I am unable to agree with the majority.
The record discloses that the deceased was in the *Page 76 employ of one Sam Bulldis, who, for a number of years prior to the accident here involved, conducted a fish market on Eleventh street in the city of Tacoma, where he sold salmon, shell-fish, oysters and shrimps. About four months prior to the accident, Bulldis endeavored to get the city health department to permit him to open and can oysters at his place of business. This was refused for sanitary reasons.
At the suggestion of the health department, Bulldis then established a small plant on the water front within the city limits. Bulldis bought the oysters, in the shell, at Bay Center, whence they were brought in trucks to the plant and there opened and canned. The oysters, thus processed, were then delivered to Bulldis' place of business on Eleventh street, where they were either sold at retail or else distributed to other fish markets.
Although it may not be of controlling importance, it may be said, incidentally, that Bulldis never paid any insurance premiums on any part of his business.
From the facts hereinbefore stated, I do not believe that it can reasonably be held or said that Bulldis was engaged in the oyster industry, within the meaning of the statute or within the classification made by the department.
It will be observed that the classification under class 33-2 is ". . . oyster industry (includes all operations)," and not merely oysters (includes all operations), that is to say, the classification pertains to an industry and not simply to an article of food; or, in other words, the protection afforded by the statute and classification covers a particular industry and not the various activities pertaining to a product of the industry.
I may illustrate the thought that I have in mind in this particular instance by reference to several large *Page 77 and important industries in this state, applying to them an assumptive terminology similar to that actually used in the above classification with respect to oysters.
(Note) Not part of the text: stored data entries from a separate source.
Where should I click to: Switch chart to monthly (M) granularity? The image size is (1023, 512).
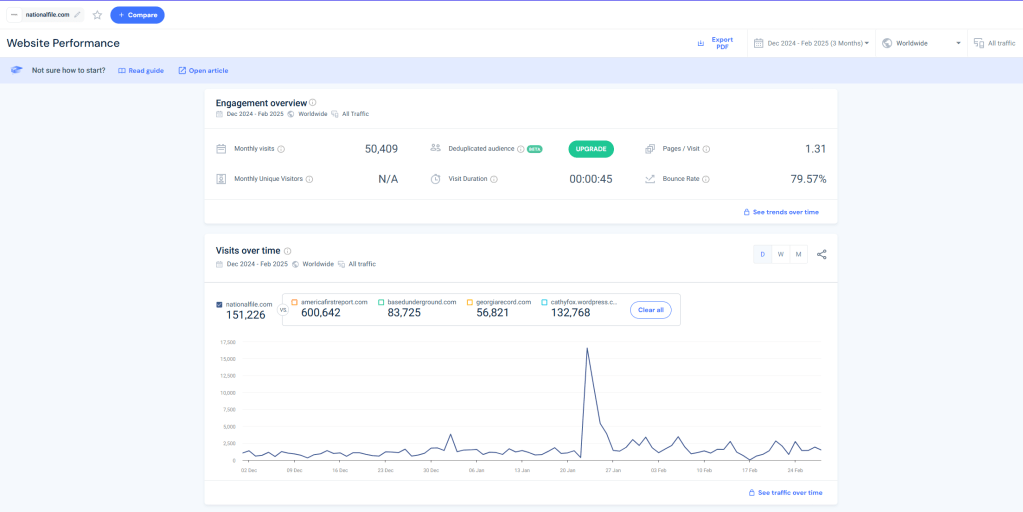click(x=799, y=254)
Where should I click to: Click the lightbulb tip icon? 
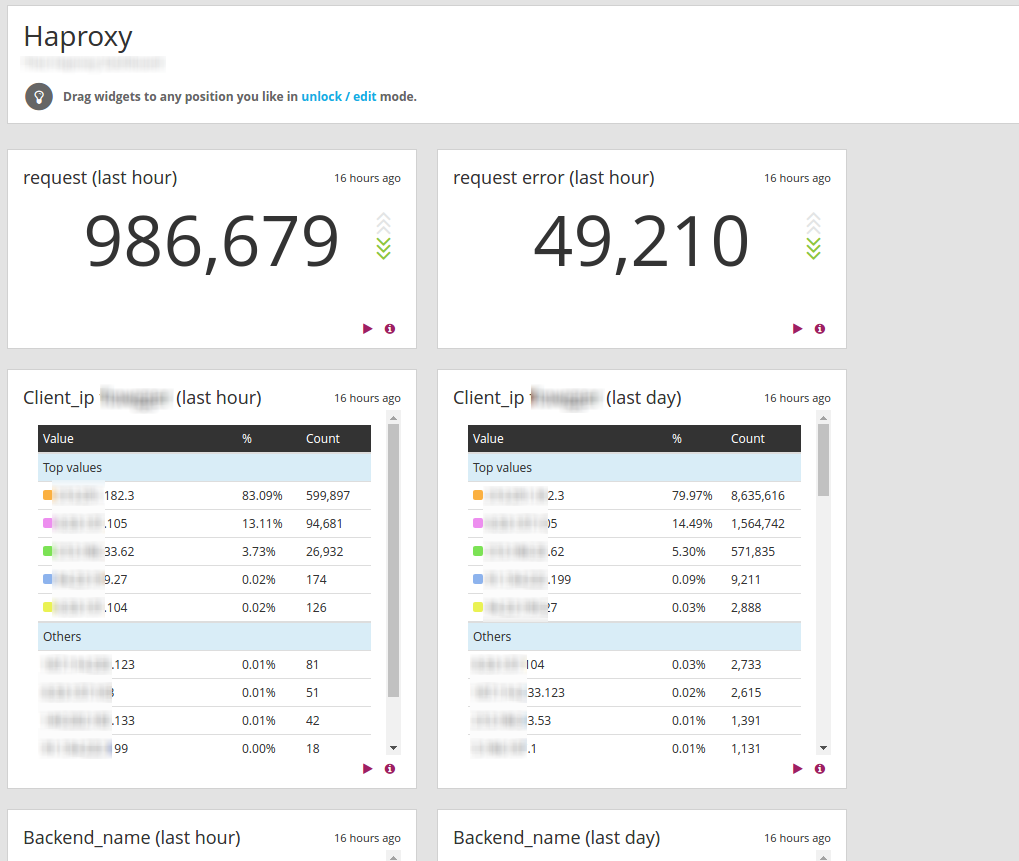point(38,96)
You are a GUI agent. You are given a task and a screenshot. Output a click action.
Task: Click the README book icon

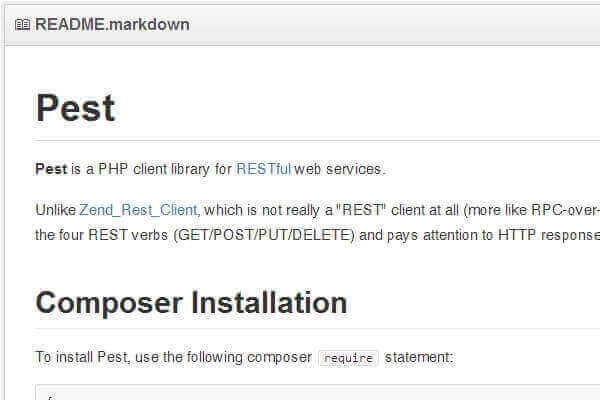[x=22, y=24]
Take, first, the wheat industry. Were there such a general classification inclusive of all operations, it surely could not be said that the miller, the processor, or the baker, who handles wheat products, was engaged in the wheat industry within the meaning of such classification.
Take, next, the fruit industry, similarly described. Under such general classification, one who prepared the fruit for sale or consumption, after purchase from the grower, would not be included in the act. Again, were there a like classification of the cattle industry, it would not, under that heading, include the butcher or the packer. The same could be said of the chicken industry.
Consider, also, the timber industry and its operations. If it were classified as such, it certainly would not include the operations of the sawmill making lumber out of timber that had been bought from or through a logger.
Whatever specific classification might be made by the department of these secondary activities, they would not, in my opinion, fall within the larger, general classifications of primary industries.
The term "the oyster industry (includes all operations)," as I view it, has reference to the cultivation and harvesting of oysters and whatever is necessary thereto. What occurs thereafter is merely a manufacturing, processing, or merchandising activity, having an incidental, but not a necessary, connection with the operation of the industry itself as such. It may be conceded that, where the successful conduct of the industry would necessarily include some activity which, *Page 78 separately, would take on an independent character, the entire business or operation might well come within the statute. But that is not the case here. While it is necessary that oysters be opened in order to prepare them for preservation and consumption, that process is not a part of the oyster industry itself.
The majority opinion, it seems to me, expresses an undue disturbance over the thought that, if the producer processes the oysters, such processing would be considered a part of the oyster industry, while, if the independent operator did the same thing, it would not be considered as a part of the industry. The answer to this reasoning, it seems to me, is two fold: (1) Assuming that a major operation includes a lesser one intimately connected with it, and forming a part thereof, it does not follow that the lesser operation, if distinct from the greater, nevertheless must be considered in the same category; (2) if, in connection with a primary operation, large in extent and coming within the act, a separate and distinct activity be engaged in, the minor activity would not be a part of the primary operation, necessitating that the lesser come within the classification of the greater, nor would the workmen's compensation act afford protection in the minor activity, even though conducted by one who in other respects is within the act, unless the minor activity comes within some specific classification covering it.